Proposition 4.1.8 (Chain Rule)

Let $f, g:\mathbb{R}\rightarrow\mathbb{R}$ be functions, and let $F$ denote the composition $F=g\circ f$ (that is $F(x)=g(f(x))$ for each $x\in\mathbb{R}$). If $a\in\mathbb{R}$ such that $f$ is differentiable at $a$ and $g$ is differentiable at $f(a)$, then $F$ is differentiable at $a$ with $F'(a)=g'(f(a))f'(a)$

Proof: Define a function $G:\mathbb{R}\rightarrow\mathbb{R}$ by $G(k):=\left\{\begin{array}{cc}\frac{g(f(a)+k)-g(f(a))}{k}-g'(f(a)) & \text{ if }k\neq 0\\ 0 & \text{ if }k=0\end{array}\right.$

Then $\lim_{k\rightarrow 0}G(k)=0$, since we assumed that $g$ is differentiable at $f(a)$. Hence $G$ is continuous at $0$. Rearranging the equation above we see that $g(f(a)+k)-g(f(a))=k[G(k)+g'(f(a))]\,\,,\,\text{for all }k\in\mathbb{R}.$ (*)
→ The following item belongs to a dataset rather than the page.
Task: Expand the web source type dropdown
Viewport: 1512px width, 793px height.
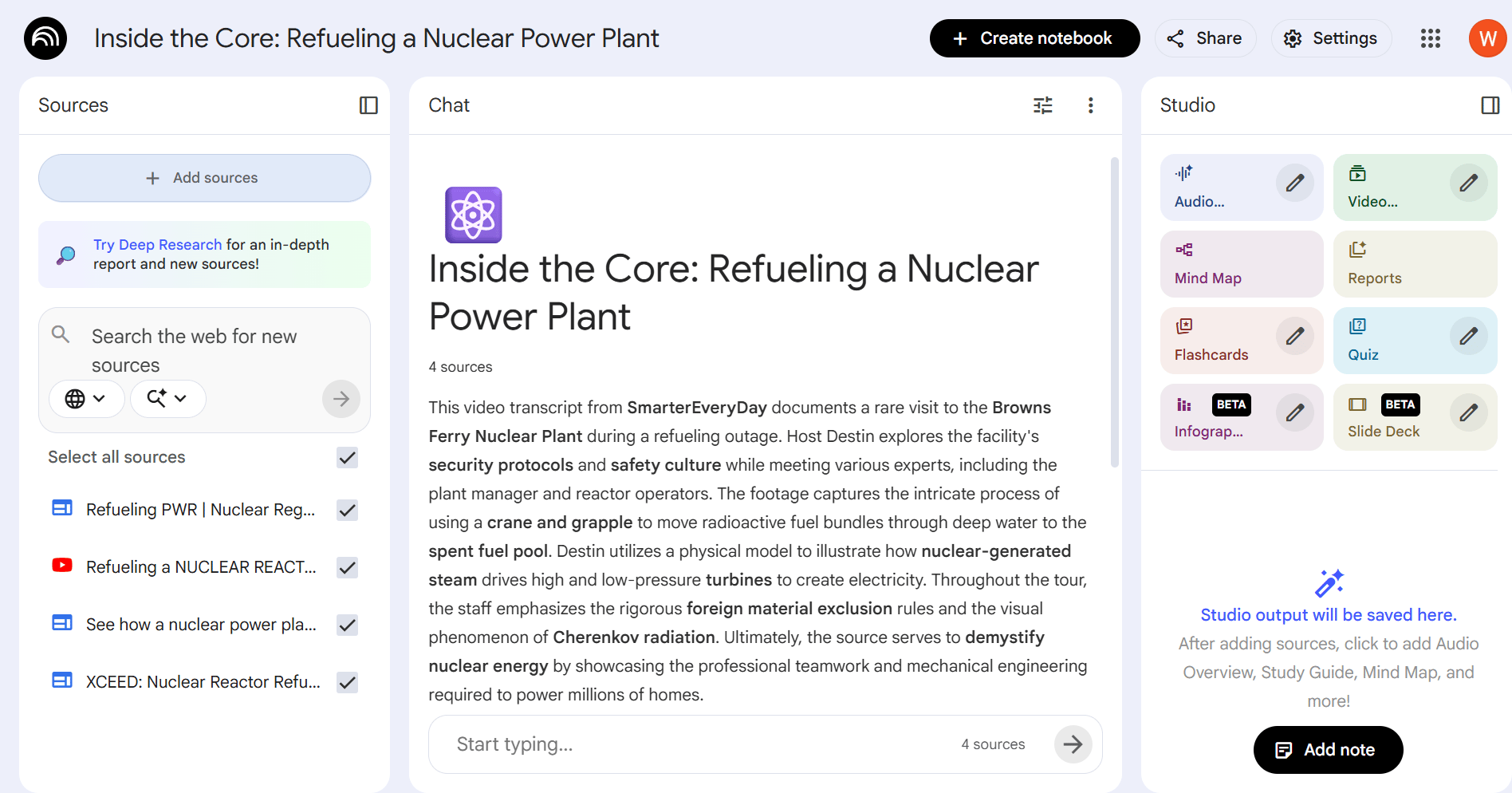Action: coord(86,398)
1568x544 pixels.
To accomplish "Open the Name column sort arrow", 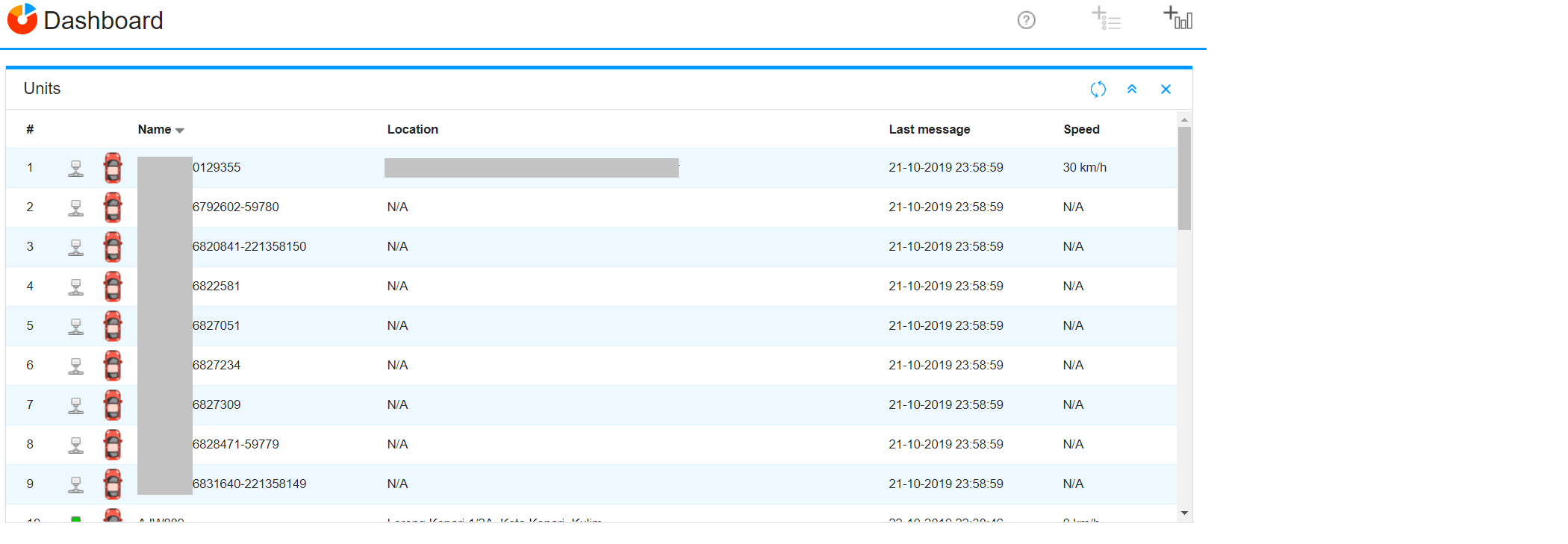I will pos(180,131).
Now for any $h\neq 0$, $F(a+h)-F(a)=g(f(a+h)\overbrace{-f(a)+f(a)}^{=0})-g(f(a))$ $=g(r(h)+f(a))-g(f(a))$

where we define $r(h)=f(a+h)-f(a)$ for all $h\in\mathbb{R}$. The right hand side of this last equation is of the form of the left hand side of (*), with $k=r(h)$, and so $F(a+h)-F(a)=r(h)[G(r(h))+g'(f(a))].$

But $f$ is differentiable at $a$, hence continuous there as well, thus $\lim_{h\rightarrow 0}\frac{r(h)}{h}=f'(a)$ and $\lim_{h\rightarrow 0} r(h)=r(0)=0.$

That is, $r$ is a function on $\mathbb{R}$ that is continuous at $0$ and satisfies $r(0)=0$, and $G$ is continuous at $0$ and satisfies $G(0)=0$. Hence $x\mapsto (G\circ r)(x)$ is continuous at $0$, with $\lim_{h\rightarrow 0} (G\circ r)(h)=(G\circ r)(0)=0$ by Proposition 3.3.5. So now $\lim_{h\rightarrow 0}\frac{F(a+h)-F(a)}{h}=\lim_{h\rightarrow 0}\frac{r(h)}{h}\times\lim_{h\rightarrow 0}[G(r(h))+g'(f(a))]$ $=f'(a)\times [0+g'(f(a))]=g'(f(a))f'(a)$

as required $\bullet$

# The Chain Rule… by Rule

Suppose $f(x)$ is some function with derivative $f'(x)$. :The following is a nice, rough and ready definition of the chain rule:

Let $F(x)=g(f(x))$ where $g(x)$ is a function with derivative $g'(x)$. Then $F(x)$ has derivatative $F'(x)=g'(f(x))f'(x)$.

Translating this into some common examples (note that you are expected to know the derivatives of the ‘outside’ functions):

Logarithms:

Suppose $F(x)=\log(f(x))$. Now $\log x$ has derivative $1/x$, hence: $F'(x)=\frac{1}{f(x)}\times f'(x)$.

Inverse Trigonometric

Suppose $F(x)=\sin^{-1}(f(x))$, then: $F'(x)=\frac{1}{\sqrt{1-[f(x)]^2}}\times f'(x)$.

Suppose that $F(x)=\tan^{-1}(f(x))$, then: $F'(x)=\frac{1}{1+[f(x)]^2}\times f'(x)$.

Powers

Suppose $F(x)=[f(x)]^n$, then $F'(x)=n[f(x)]^{n-1}\times f'(x)$.

Trignometric

Suppose $F(x)=\sin (f(x))$, then $F'(x)=\cos(f(x))\times f'(x)$.

Suppose $F(x)=\cos (f(x))$, then $F'(x)=-\sin (f(x))\times f'(x)$.

Suppose $F(x)=\tan (f(x))$, then $F'(x)=\sec^2(f(x))\times f'(x)$.

Exponential

Suppose that $F(x)=e^{f(x)}$, then $F'(x)=e^{f(x)}\times f'(x)$.